## Parts of the exercise
1. In the article on the Commercial Court, revise the section from "The number of cases" to "litigation consultancy Portland.", putting "fell" in place of "dipped".
2. Answer these questions using the article on the Commercial Court.
(a) How many cases were heard in London's commercial courts between April 2019 and March 2020?
(b) Which three EU27 countries are named as having recently created new international commercial courts and court chambers?
(c) By the end of March, how many claims a week were being filed in the commercial and chancery courts?

___ Passage to read ___

The number of cases heard by the Commercial Court dipped this year after five years of growth, as European litigants look elsewhere to resolve disputes.

An independent annual report shows that 198 cases were heard in London’s commercial courts between April 2019 and March 2020, 9% fewer than last year. Litigants from countries in the European Union made up 13.6% of all litigants, down from 16.5% two years ago. In contrast, the number of litigants from Kazakhstan and Singapore has risen almost threefold since 2018/19, according to litigation consultancy Portland.

UK litigants accounted for 45% of total commercial court users, with high numbers coming from Kazakhstan, Russia, the USA, Cyprus and Singapore. 

Dr Giesela Rühl, professor of law at the University of Jena, said: ‘Of course, it is too early to tell whether the decline in EU27 litigants since 2017 marks the beginning of a trend or whether it is historical coincidence. There are, however, at least two reasons that make it seem plausible that some EU27 litigants may have started to reconsider their decision to litigate in London.

‘First of all, there is the likely effect of Brexit on judicial cooperation in civil and commercial matters… Second, some EU27 countries, notably France, Germany and the Netherlands, have recently created new international commercial courts and court chambers to make their civil justice systems more attractive for international commercial litigants.’

The full impact of Covid-19 on the UK’s Commercial Court remains unknown. However, there has been a sharp fall in the number of claims filed in the commercial and chancery courts, dropping from 83 a week at the start of March to 29 by the end of the month. Since then, claims have slowly increased but remain at half their usual weekly number, according to Solomonic, a litigation analystics start-up. 

A spike in litigation is expected once the pandemic has passed.

___ Listed records ___

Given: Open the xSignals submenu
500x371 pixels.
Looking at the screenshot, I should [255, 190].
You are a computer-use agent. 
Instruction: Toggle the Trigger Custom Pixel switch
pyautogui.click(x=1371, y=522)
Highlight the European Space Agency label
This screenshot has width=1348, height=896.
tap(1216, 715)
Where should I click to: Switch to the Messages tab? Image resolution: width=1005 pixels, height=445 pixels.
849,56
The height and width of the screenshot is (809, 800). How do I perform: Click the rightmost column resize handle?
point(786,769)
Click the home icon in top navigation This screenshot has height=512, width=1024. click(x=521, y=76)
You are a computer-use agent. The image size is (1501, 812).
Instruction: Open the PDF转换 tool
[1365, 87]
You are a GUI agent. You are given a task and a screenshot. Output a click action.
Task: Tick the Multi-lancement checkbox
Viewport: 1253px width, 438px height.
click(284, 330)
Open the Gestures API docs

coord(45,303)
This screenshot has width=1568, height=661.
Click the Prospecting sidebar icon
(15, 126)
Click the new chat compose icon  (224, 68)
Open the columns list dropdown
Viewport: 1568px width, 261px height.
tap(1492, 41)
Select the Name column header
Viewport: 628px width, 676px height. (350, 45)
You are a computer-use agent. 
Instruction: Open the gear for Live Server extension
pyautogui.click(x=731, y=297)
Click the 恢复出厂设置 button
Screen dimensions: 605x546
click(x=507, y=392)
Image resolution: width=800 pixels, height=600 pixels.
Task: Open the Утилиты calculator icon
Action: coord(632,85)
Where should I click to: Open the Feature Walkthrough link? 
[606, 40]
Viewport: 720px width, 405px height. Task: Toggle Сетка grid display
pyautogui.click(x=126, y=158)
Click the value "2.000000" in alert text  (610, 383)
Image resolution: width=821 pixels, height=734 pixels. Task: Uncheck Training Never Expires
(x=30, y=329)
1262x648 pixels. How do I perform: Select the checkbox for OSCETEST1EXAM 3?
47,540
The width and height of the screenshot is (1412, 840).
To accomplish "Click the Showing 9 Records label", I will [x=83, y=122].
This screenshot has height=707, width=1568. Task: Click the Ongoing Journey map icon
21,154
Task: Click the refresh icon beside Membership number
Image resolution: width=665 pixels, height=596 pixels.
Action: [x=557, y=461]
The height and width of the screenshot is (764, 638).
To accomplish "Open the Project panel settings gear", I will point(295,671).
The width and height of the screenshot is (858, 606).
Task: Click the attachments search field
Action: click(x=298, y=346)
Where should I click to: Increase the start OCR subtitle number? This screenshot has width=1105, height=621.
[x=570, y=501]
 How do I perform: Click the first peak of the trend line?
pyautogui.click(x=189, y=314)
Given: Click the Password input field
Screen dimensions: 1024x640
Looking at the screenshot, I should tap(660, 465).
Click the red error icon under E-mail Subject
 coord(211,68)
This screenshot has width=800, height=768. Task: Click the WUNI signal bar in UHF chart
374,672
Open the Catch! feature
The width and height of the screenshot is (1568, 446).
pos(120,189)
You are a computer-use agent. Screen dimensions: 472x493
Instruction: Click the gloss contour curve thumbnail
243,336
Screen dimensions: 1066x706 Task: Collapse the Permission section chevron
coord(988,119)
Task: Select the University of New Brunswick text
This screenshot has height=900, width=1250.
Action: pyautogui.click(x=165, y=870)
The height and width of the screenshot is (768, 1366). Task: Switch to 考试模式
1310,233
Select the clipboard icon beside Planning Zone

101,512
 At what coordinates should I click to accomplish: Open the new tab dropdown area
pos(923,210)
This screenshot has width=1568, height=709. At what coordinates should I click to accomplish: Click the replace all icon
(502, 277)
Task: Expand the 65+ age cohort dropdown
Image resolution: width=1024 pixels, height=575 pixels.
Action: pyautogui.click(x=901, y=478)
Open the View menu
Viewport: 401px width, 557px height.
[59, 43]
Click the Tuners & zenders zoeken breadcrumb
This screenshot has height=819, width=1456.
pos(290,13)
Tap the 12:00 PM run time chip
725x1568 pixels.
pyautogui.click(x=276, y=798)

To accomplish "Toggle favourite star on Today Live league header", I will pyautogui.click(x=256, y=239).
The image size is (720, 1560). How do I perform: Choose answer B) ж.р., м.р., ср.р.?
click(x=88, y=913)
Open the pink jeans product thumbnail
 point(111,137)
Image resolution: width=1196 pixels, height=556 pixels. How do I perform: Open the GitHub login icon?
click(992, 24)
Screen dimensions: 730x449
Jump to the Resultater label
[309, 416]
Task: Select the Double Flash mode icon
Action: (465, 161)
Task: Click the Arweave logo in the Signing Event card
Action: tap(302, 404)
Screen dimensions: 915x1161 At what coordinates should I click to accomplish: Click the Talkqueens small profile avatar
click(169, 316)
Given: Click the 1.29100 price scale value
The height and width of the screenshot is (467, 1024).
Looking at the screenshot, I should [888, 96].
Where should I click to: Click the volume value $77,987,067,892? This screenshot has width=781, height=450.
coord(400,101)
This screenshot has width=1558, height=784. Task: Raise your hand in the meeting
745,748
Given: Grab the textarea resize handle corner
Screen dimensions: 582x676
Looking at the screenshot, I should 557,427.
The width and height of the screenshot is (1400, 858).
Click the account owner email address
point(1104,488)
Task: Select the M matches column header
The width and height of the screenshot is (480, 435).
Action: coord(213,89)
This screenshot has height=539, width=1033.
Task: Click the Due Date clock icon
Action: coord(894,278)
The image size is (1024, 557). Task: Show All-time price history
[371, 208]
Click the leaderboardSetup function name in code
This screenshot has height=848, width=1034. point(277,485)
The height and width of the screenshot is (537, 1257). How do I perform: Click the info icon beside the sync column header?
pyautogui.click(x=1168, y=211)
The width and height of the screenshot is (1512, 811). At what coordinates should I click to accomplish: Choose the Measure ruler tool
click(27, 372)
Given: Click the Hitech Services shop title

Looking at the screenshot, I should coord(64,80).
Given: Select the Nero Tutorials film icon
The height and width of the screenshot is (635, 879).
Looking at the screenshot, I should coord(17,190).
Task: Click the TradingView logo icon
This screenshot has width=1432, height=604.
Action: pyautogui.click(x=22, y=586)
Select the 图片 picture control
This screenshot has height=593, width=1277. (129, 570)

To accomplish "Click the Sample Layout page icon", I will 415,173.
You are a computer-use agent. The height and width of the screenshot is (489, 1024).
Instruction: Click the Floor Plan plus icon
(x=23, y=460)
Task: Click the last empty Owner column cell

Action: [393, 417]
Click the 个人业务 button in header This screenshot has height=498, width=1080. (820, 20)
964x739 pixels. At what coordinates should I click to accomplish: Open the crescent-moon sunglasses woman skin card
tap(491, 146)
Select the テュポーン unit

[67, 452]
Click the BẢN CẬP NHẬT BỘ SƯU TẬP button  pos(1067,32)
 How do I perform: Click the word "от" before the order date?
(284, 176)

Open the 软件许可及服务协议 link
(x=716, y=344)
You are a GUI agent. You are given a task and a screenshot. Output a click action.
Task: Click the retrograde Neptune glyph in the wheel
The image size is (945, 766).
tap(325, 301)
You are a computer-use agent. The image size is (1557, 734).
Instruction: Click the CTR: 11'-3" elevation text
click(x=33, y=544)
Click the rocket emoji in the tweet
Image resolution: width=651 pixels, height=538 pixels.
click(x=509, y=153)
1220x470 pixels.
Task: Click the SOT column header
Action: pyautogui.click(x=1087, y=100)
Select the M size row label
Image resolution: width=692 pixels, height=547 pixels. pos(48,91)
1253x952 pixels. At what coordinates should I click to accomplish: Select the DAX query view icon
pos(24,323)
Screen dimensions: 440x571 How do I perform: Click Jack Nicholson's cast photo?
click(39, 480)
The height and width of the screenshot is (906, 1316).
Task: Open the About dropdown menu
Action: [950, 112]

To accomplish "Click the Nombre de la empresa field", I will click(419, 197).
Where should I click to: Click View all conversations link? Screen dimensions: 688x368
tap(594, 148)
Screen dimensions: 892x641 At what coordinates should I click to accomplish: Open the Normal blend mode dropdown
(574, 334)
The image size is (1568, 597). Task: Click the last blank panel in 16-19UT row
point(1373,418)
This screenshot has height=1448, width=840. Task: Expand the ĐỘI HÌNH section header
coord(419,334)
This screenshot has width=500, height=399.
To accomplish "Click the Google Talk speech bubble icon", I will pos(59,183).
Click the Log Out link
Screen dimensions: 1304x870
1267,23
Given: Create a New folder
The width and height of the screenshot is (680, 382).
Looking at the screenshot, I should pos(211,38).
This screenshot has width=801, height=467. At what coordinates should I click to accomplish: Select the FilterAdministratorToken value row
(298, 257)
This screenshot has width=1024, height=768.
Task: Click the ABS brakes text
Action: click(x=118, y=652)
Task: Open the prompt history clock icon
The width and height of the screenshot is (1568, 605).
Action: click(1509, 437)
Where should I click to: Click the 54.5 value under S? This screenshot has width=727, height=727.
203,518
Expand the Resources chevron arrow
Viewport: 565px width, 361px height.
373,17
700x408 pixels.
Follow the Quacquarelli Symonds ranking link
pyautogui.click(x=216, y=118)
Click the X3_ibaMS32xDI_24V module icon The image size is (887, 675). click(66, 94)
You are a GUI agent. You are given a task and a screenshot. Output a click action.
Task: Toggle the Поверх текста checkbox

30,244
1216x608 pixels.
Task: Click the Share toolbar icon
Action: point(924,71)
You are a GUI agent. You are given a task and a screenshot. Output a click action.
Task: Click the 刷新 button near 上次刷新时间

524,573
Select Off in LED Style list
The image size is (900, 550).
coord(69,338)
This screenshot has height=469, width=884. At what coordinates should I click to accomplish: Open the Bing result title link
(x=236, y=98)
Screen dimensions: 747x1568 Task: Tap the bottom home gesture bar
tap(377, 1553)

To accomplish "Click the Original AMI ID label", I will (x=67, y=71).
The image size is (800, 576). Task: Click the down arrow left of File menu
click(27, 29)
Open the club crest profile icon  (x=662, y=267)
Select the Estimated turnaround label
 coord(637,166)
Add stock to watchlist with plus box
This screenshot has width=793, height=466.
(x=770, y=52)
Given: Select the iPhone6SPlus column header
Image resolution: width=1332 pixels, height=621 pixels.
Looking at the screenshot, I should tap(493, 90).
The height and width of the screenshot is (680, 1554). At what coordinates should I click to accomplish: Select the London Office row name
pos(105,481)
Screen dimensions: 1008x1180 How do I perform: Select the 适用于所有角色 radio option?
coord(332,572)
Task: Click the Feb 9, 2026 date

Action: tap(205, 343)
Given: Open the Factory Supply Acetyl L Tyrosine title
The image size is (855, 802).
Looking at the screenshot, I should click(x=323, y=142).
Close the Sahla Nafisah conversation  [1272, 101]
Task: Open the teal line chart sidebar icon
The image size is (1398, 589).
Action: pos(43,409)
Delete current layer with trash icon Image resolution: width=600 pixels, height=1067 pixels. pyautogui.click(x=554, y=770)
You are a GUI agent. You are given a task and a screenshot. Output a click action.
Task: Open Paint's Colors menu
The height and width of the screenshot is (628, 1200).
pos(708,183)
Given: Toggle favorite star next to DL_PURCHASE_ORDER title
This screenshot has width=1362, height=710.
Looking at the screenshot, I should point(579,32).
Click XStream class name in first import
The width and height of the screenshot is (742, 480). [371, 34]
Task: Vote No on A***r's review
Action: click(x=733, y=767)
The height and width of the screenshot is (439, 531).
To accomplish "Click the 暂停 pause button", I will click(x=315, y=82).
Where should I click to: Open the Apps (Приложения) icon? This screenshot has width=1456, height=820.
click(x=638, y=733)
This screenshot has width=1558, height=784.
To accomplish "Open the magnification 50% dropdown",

___

## Answers for the tasks
1.
The number of cases heard by the Commercial Court fell this year after five years of growth, as European litigants look elsewhere to resolve disputes.

An independent annual report shows that 198 cases were heard in London’s commercial courts between April 2019 and March 2020, 9% fewer than last year. Litigants from countries in the European Union made up 13.6% of all litigants, down from 16.5% two years ago. In contrast, the number of litigants from Kazakhstan and Singapore has risen almost threefold since 2018/19, according to litigation consultancy Portland.

2.
(a) 198
(b) France, Germany and the Netherlands
(c) 29